But will it work? Most or all of the ICC’s proposals seem practical on paper. But it’s easy to see a determined counsel taking umbrage at some suggestions. For example, the report encourages parties to set out the full details of their case in their initial claim or reply form. How many lawyers will confidently suggest to clients that they should put forward their entire case at the beginning of the dispute?
“The ICC proposals seem reasonable in the abstract, but in practice people fight and squabble over everything,” notes Tirado. “It can be difficult suggesting, for example, having a single arbitrator instead of the typical three-member panel – despite the obvious cost benefit – in case it is seen as an impression of weakness.”
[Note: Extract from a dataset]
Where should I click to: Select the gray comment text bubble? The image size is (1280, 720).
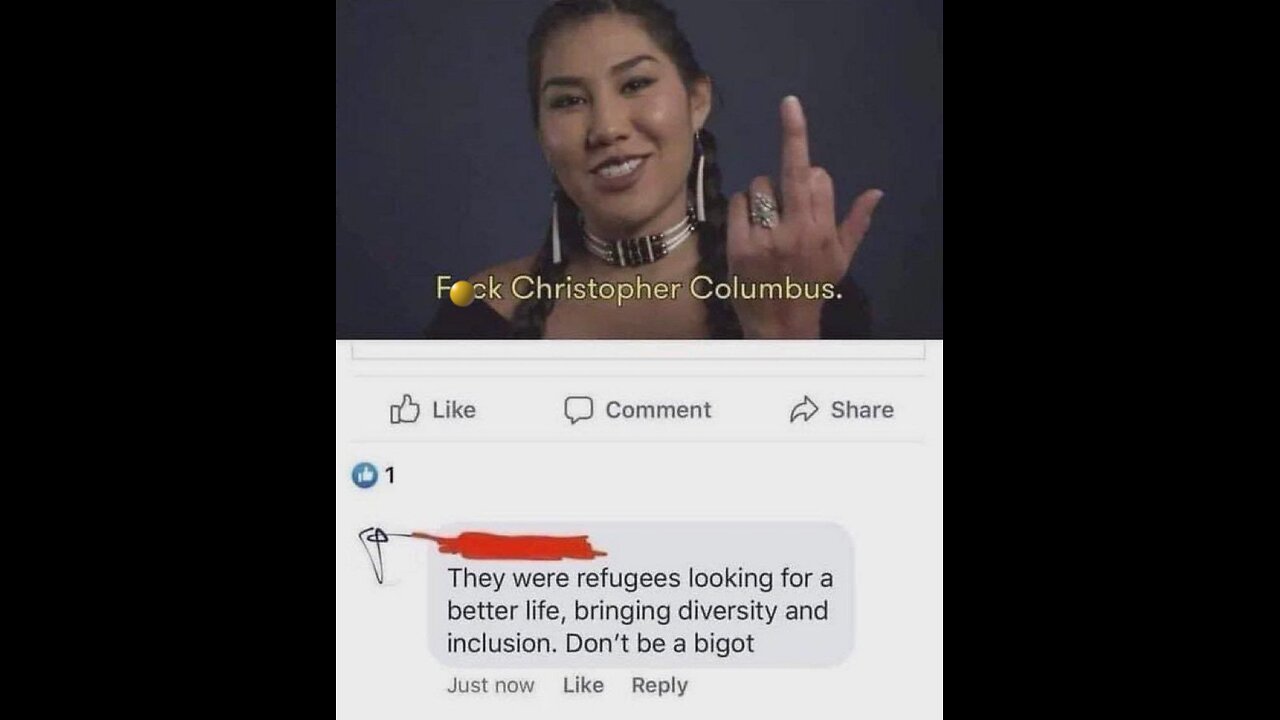641,594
It is tribunals, practitioners argue, who must push for simpler procedures. “Tribunals can help tremendously by suggesting measures themselves – it enables parties to discuss the idea without one having to make the first move,” explains Tirado.
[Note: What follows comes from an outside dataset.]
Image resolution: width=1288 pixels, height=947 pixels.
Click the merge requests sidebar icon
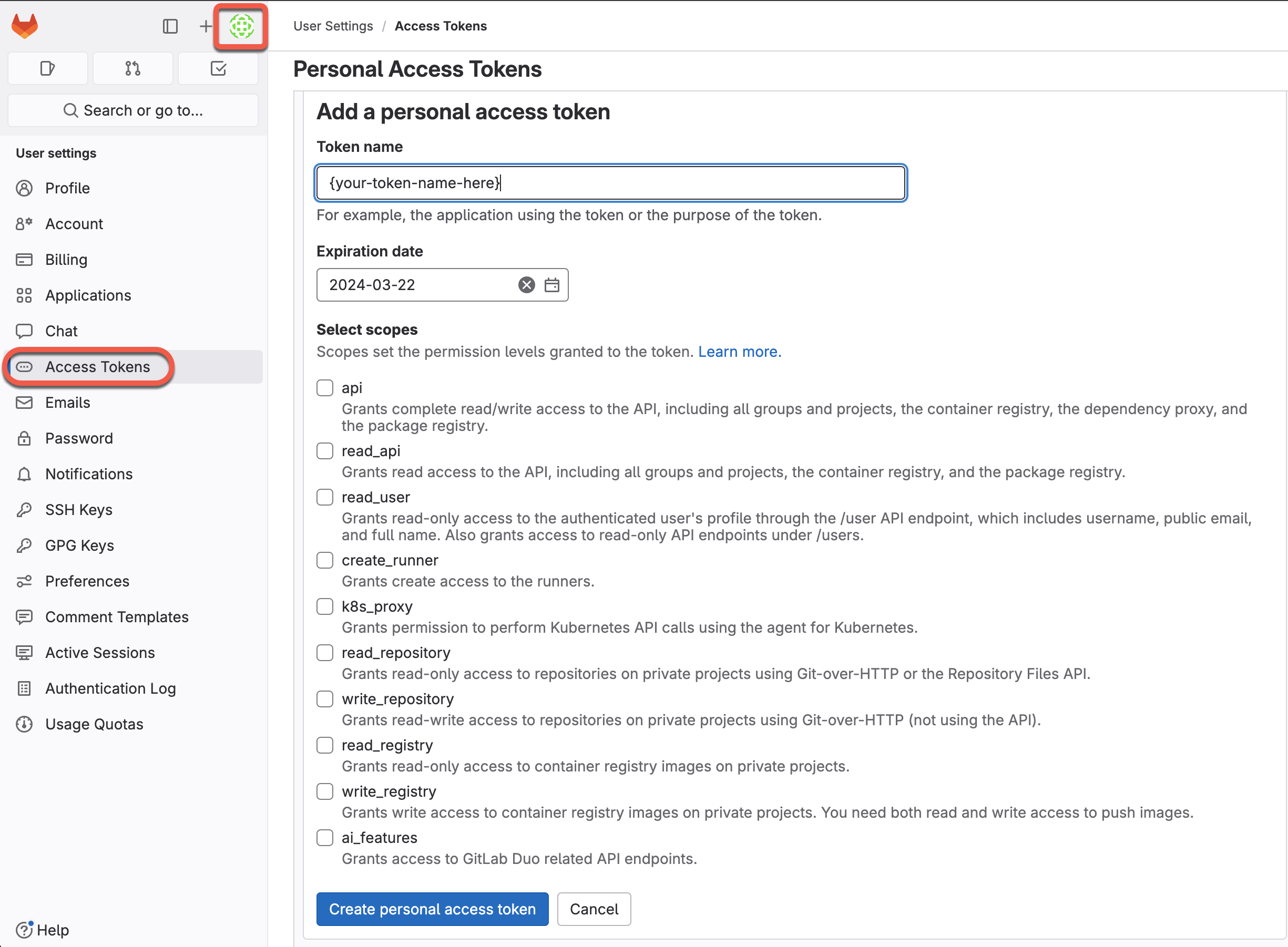click(x=133, y=68)
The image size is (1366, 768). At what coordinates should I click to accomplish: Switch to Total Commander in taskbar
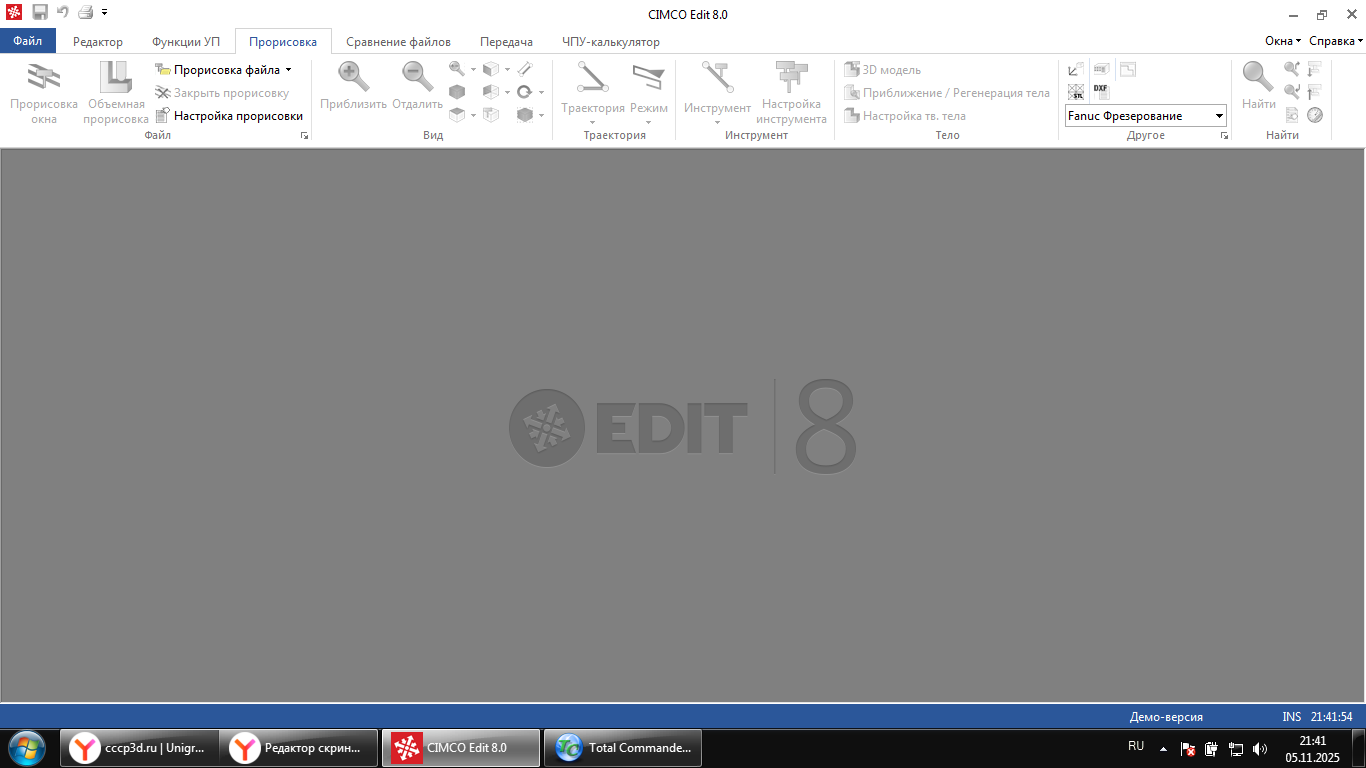[622, 747]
Tribunals have a huge amount of power to narrow the scope of discussion in disputes, argues Eugene Gulland. “In any dispute there are issues which, even if proven in fact, wouldn’t have an effect in law,” he explains. “Arbitrators need to be more willing to make preliminary rulings on these issues, weeding out points that won’t benefit from a full discussion.”
Of course, as they are hired by the parties, arbitrators have a limited authority to push them into procedures they are uncomfortable with. But there is one significant weapon in their arsenal – costs. Tribunals generally have complete discretion over costs awards, and the ICC report encourages arbitrators to specify at the beginning of disputes that their allocations will take account of unreasonable document requests, excessive cross-examination, and so on. “The allocation of costs can provide a useful tool to encourage efficient behaviour,” it explains.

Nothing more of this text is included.